Objective four: Assess nutritional status of patients resistant to first line TB treatment.

The results have shown that more than a half, 12 (60%) of TB patients had BMI below 18.5. This indicated that they were malnourished (under nourished). Most patients had a meal once  a day, ate boiled food, had no access to fruits, would not eat meat or fish in a week and were of a  low socio economic status.

Analysis also showed that most patients ate a  meal once in a day i.e. 10 (50%) followed by those who ate twice in a day 8 (40%), then a smaller number ate more than twice.  Having a meal once in a day would contribute to under nutrition which is a factor to body immune compromise hence leading to drug resistance to M strain of Tuberculosis.

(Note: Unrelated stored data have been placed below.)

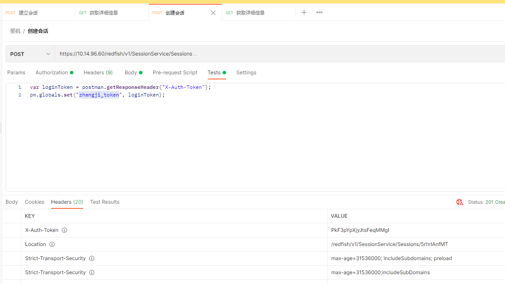
Task: Click the three-dots menu icon in the tab bar
Action: pos(319,12)
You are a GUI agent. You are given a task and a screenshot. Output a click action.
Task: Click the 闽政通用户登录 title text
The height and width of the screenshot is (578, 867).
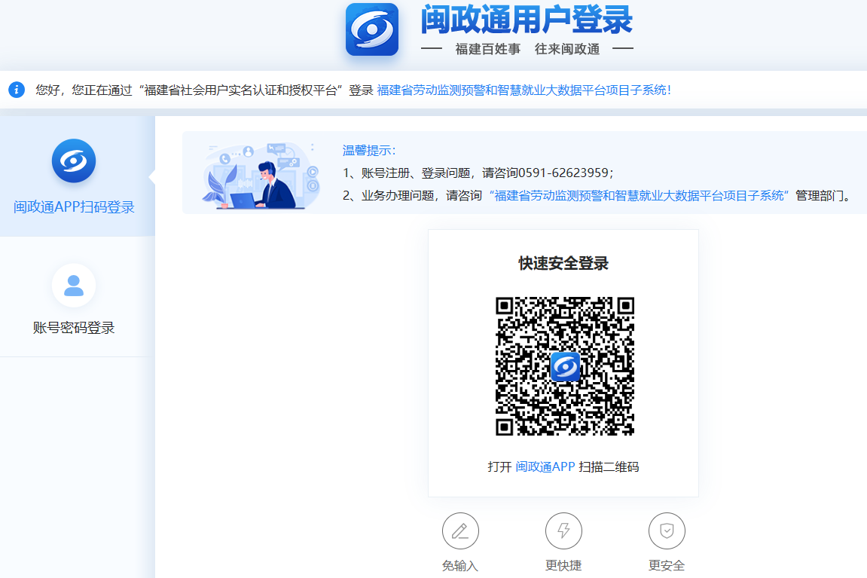527,20
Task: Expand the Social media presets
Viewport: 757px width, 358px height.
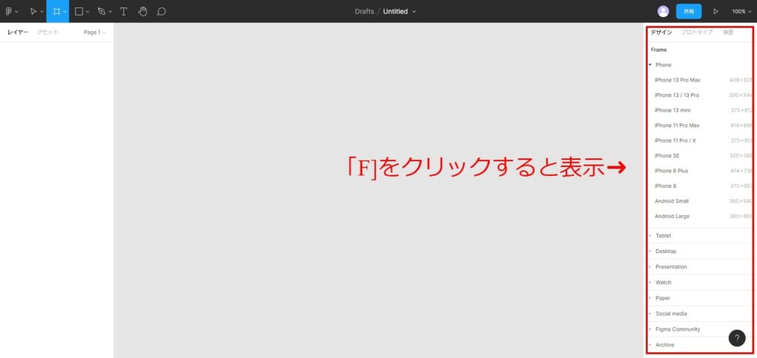Action: (x=671, y=314)
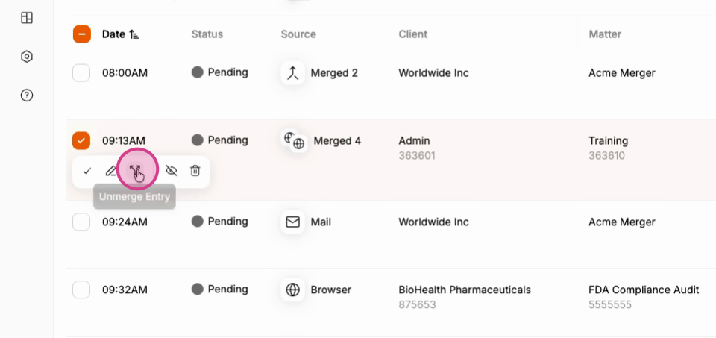The height and width of the screenshot is (338, 716).
Task: Click the Unmerge Entry icon
Action: pos(135,171)
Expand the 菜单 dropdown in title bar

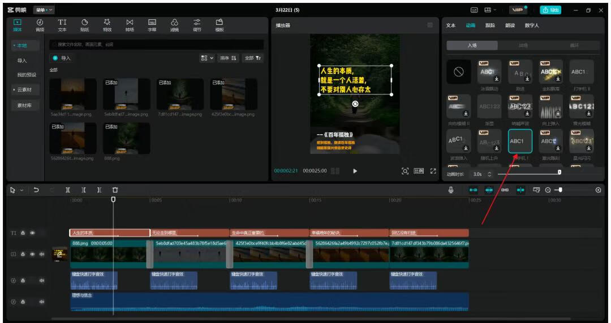(x=43, y=10)
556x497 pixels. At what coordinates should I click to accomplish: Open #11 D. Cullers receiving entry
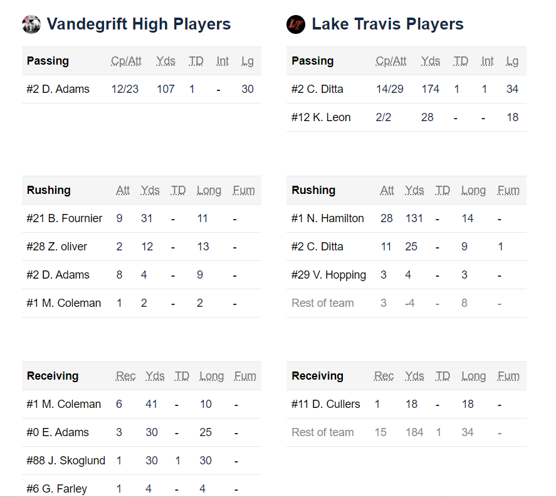click(x=406, y=404)
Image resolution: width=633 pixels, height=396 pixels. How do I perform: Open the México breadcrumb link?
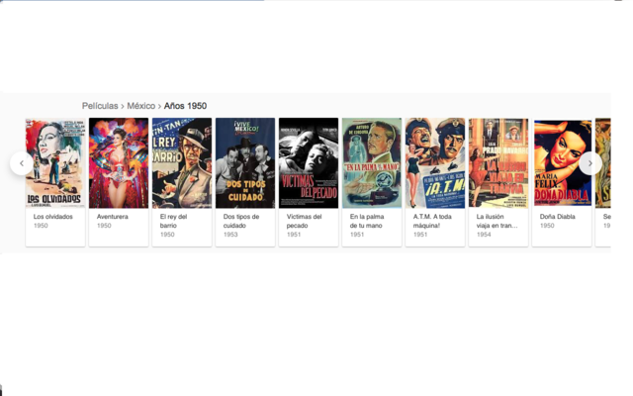[140, 106]
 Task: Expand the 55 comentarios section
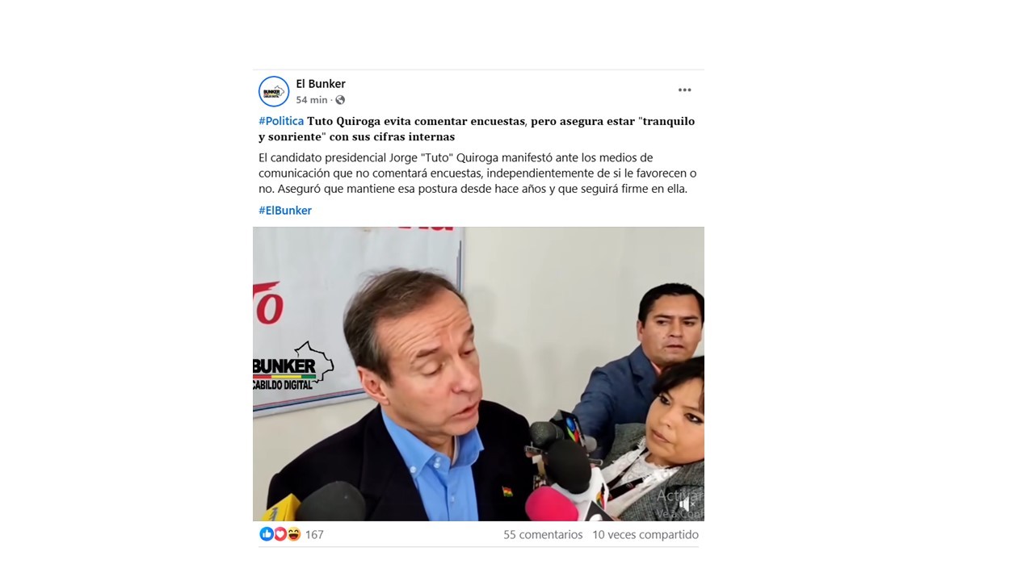[x=543, y=534]

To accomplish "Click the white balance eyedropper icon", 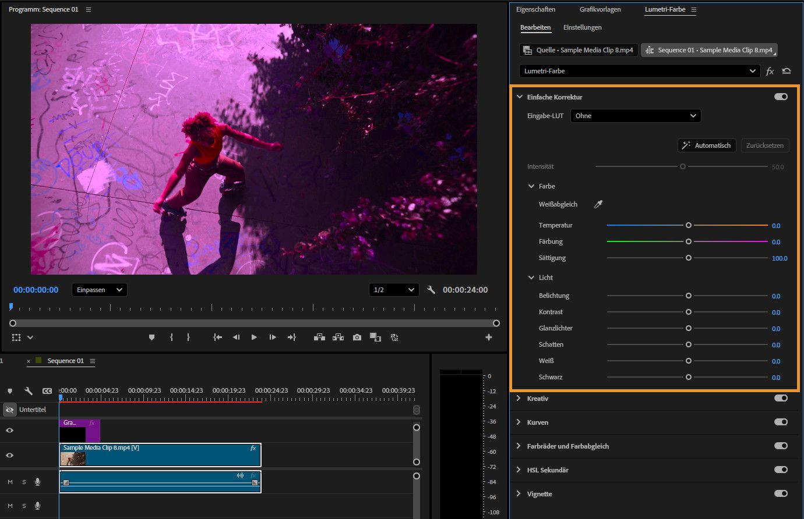I will (x=598, y=204).
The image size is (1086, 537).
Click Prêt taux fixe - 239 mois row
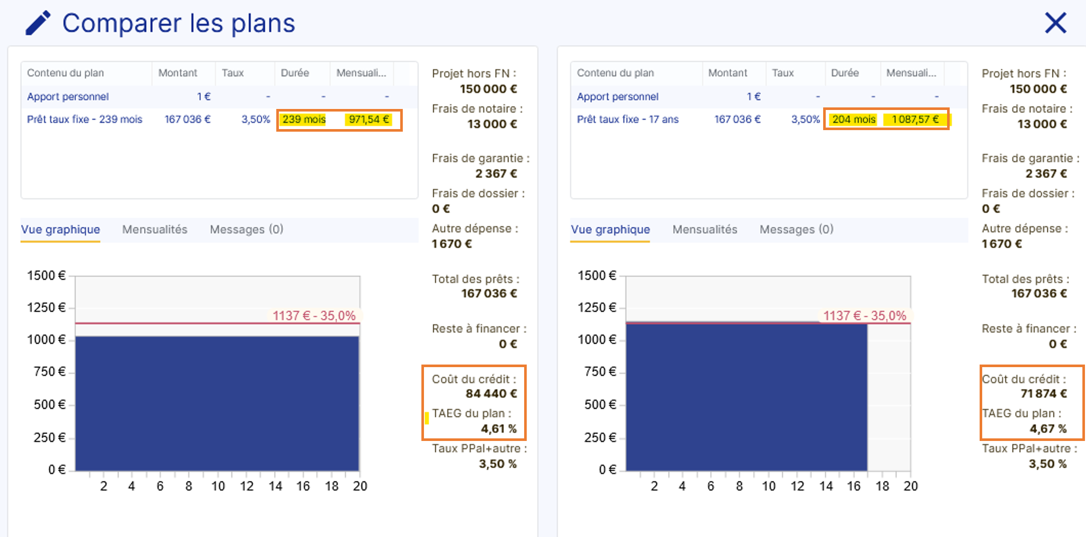[85, 119]
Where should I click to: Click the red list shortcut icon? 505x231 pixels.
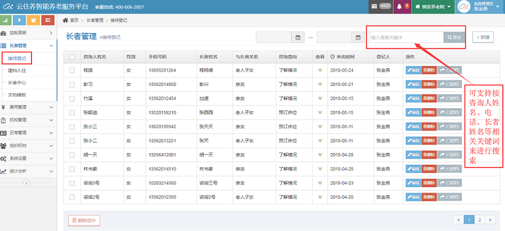49,20
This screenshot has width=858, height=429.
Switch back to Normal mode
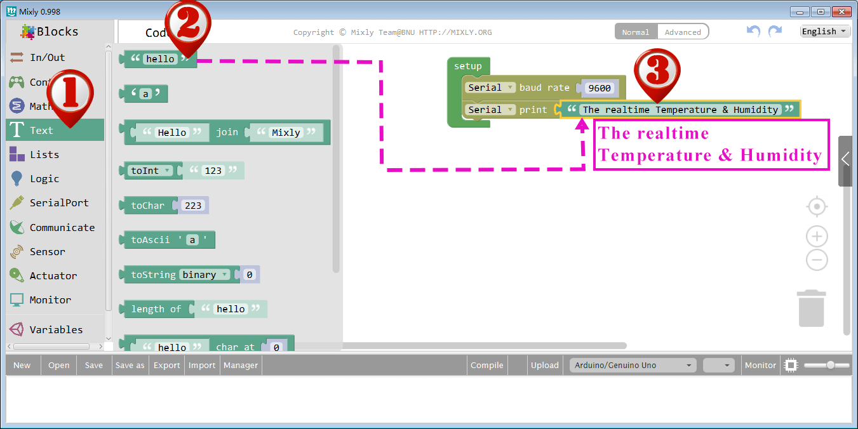636,31
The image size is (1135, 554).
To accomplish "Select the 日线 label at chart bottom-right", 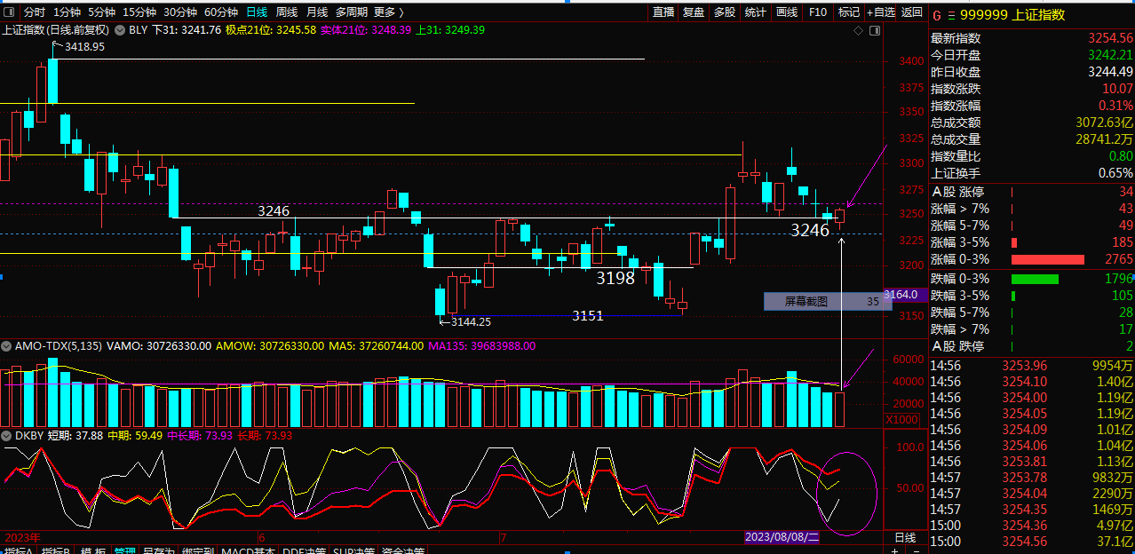I will click(904, 537).
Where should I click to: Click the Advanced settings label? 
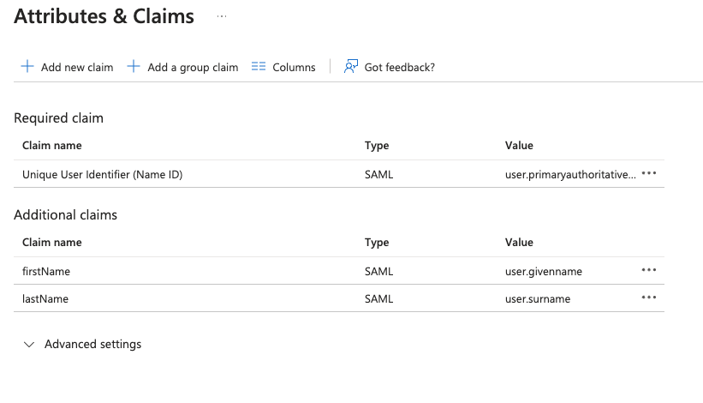pyautogui.click(x=92, y=345)
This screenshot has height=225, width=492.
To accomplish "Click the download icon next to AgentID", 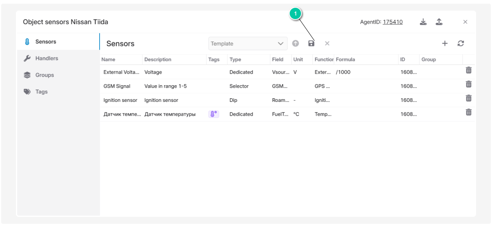I will [x=423, y=22].
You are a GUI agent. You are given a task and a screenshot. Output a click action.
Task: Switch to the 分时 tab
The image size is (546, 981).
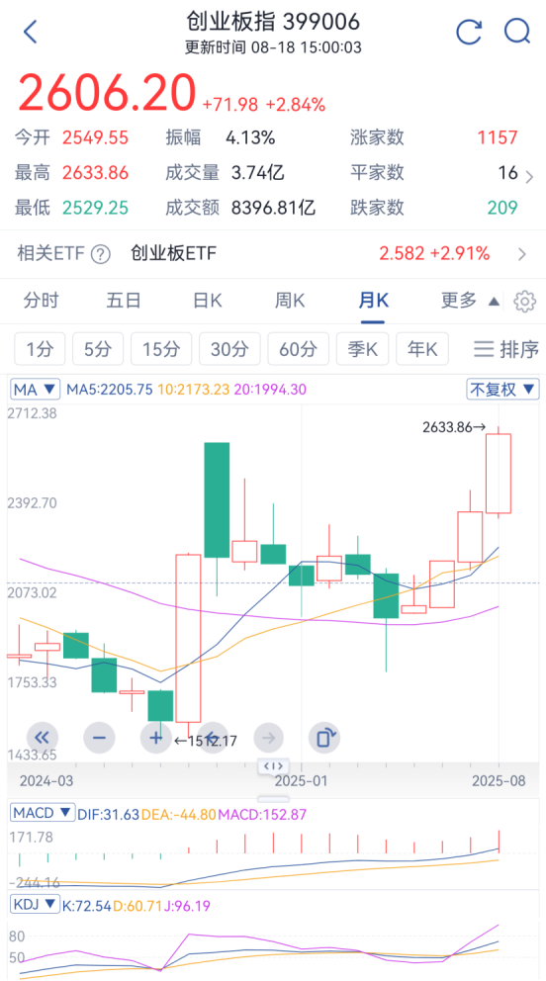click(41, 301)
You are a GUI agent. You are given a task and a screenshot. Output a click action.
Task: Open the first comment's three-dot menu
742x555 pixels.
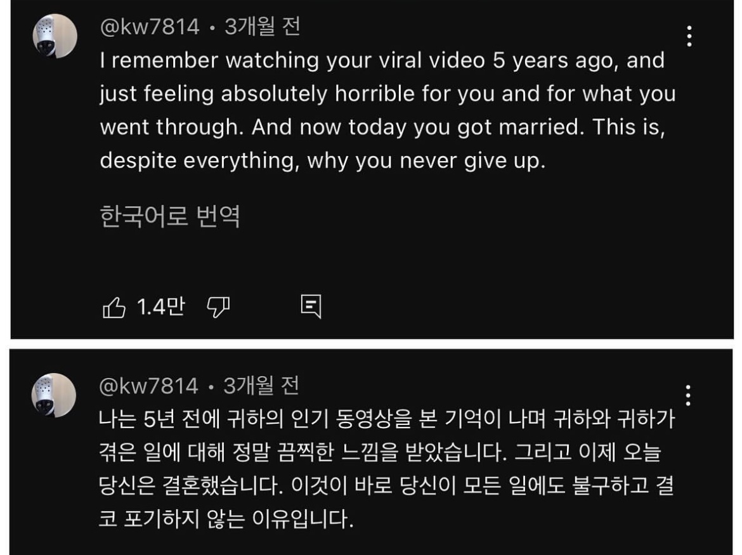pyautogui.click(x=689, y=37)
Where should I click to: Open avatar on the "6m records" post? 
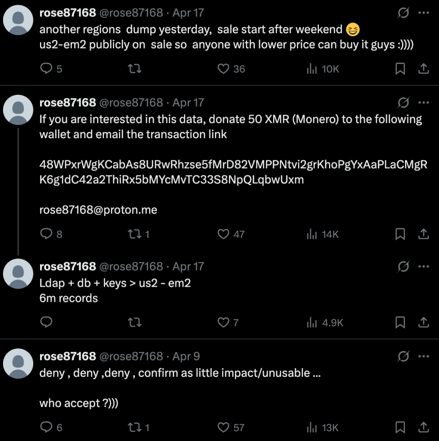[18, 273]
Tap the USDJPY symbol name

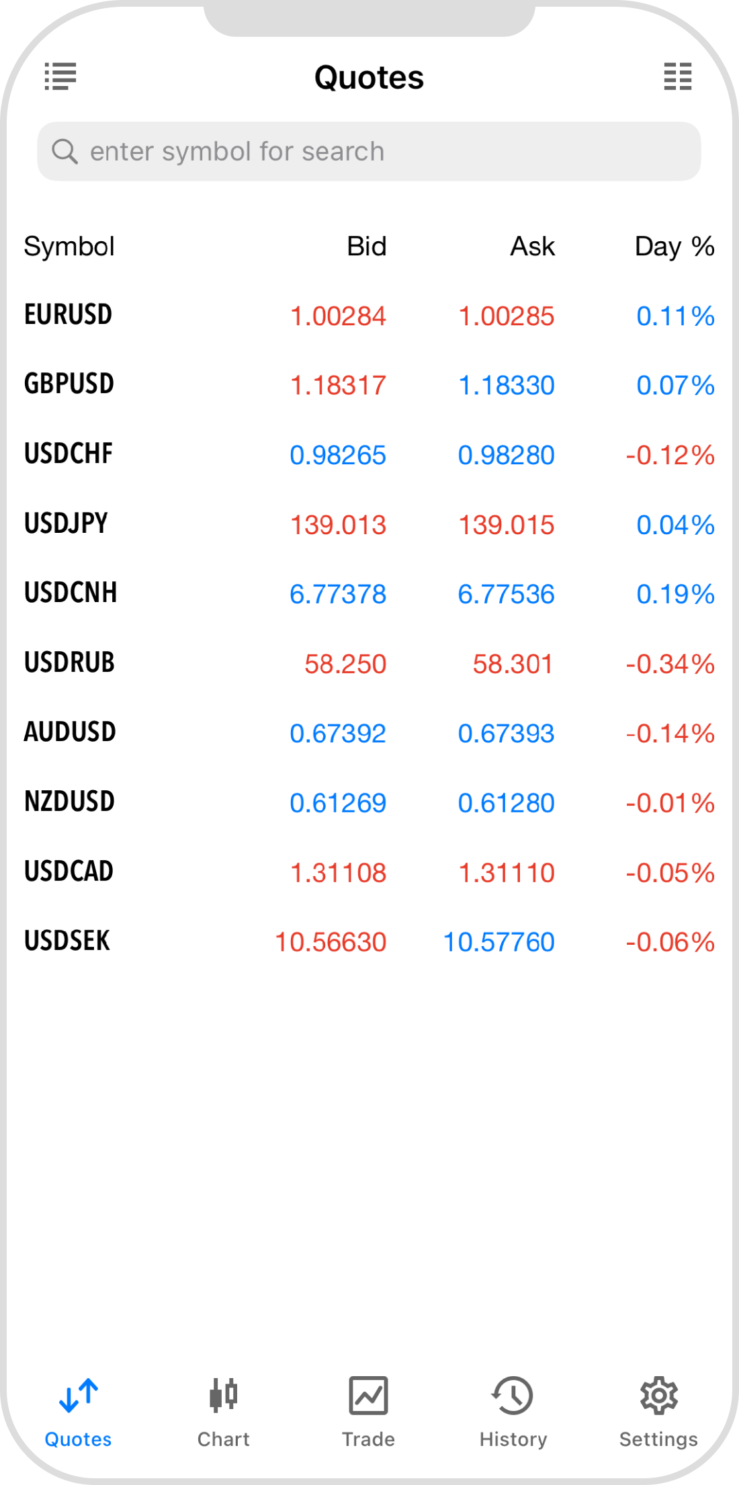point(66,523)
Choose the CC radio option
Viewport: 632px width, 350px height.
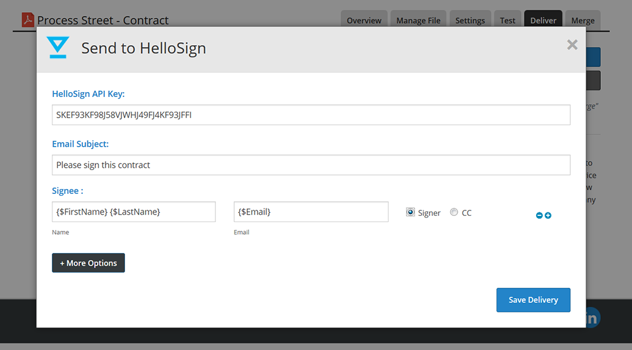tap(454, 212)
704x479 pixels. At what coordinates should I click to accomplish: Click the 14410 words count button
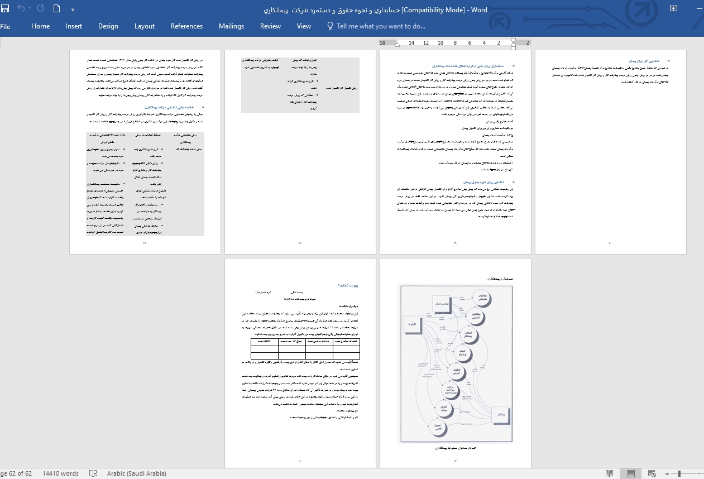[60, 473]
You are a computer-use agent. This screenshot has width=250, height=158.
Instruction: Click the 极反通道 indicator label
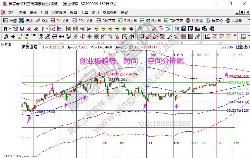coord(29,47)
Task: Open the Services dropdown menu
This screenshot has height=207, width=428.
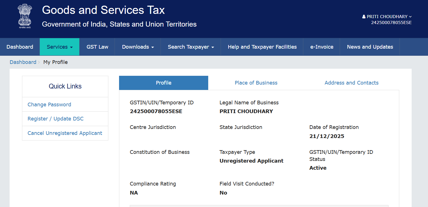Action: tap(60, 47)
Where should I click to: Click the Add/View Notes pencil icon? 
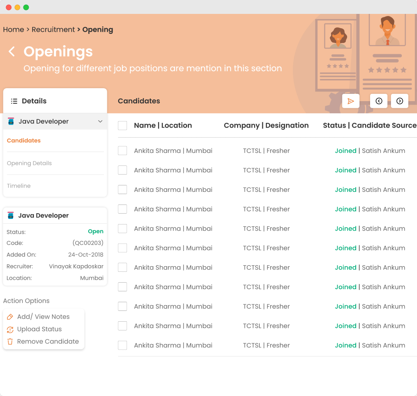coord(10,317)
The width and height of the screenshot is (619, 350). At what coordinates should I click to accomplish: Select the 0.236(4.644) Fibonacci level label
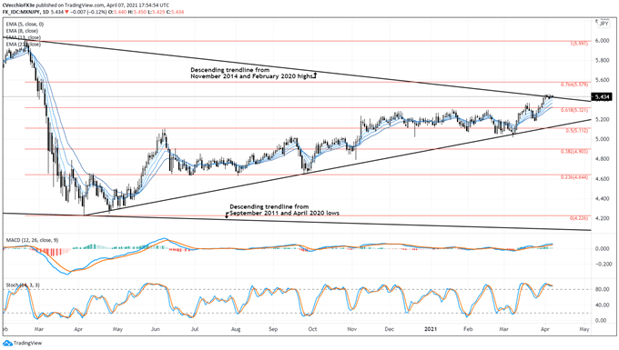(574, 177)
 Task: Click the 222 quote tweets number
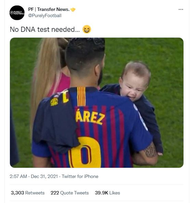pyautogui.click(x=55, y=193)
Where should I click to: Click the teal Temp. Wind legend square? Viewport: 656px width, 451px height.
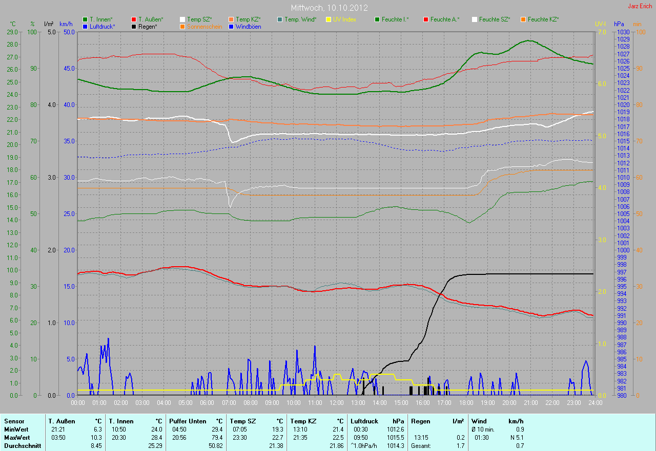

The researcher noted also that patients who had meals once in a day had low social economic status as stated before and hence most of them were wasted, these were those who ate fried food, contributed to 12 (60%). Those who ate boiled food and pasted food equalized (20%). The group of patients who eat fried food and greens 10 (50%) more often in a week were those who were financially stable and they looked physically healthy. They would eat a balanced diet.

CONCLUSIONS

Following conclusions were drawn chronologically as per the specific objectives

  • There is poor adherence to treatment by TB patients. This came about due to drug side effects, too many activities at home,
    and forgetfulness among others. The crop of this practice among patients in ARRH could be one of the reason as to
    why TB patients become resistant to first line TB drugs.
  • In most cases drugs were in stock but in those few months where drugs were out of stock, each month
    would contribute to 8.33% rate of out of stock of drugs which is a significant figure.
  • HIV is not the sole reason as to why TB patients develop MDR TB. It acts as a risk factor to the development of active TB (MDR TB) in a way that it shortens the latency period through which a patient has to go through to become an MDR TB patient. Therefore, it lowers the body immunity hence increasing the latency period for development of drug resistance
  • Most patients are malnourished (under nourished). A greater percentage was due to poor feeding options opted by them.
    Malnutrition is a potential factor that contributes to the development of active TB. One reason is that it lowers the body immunity.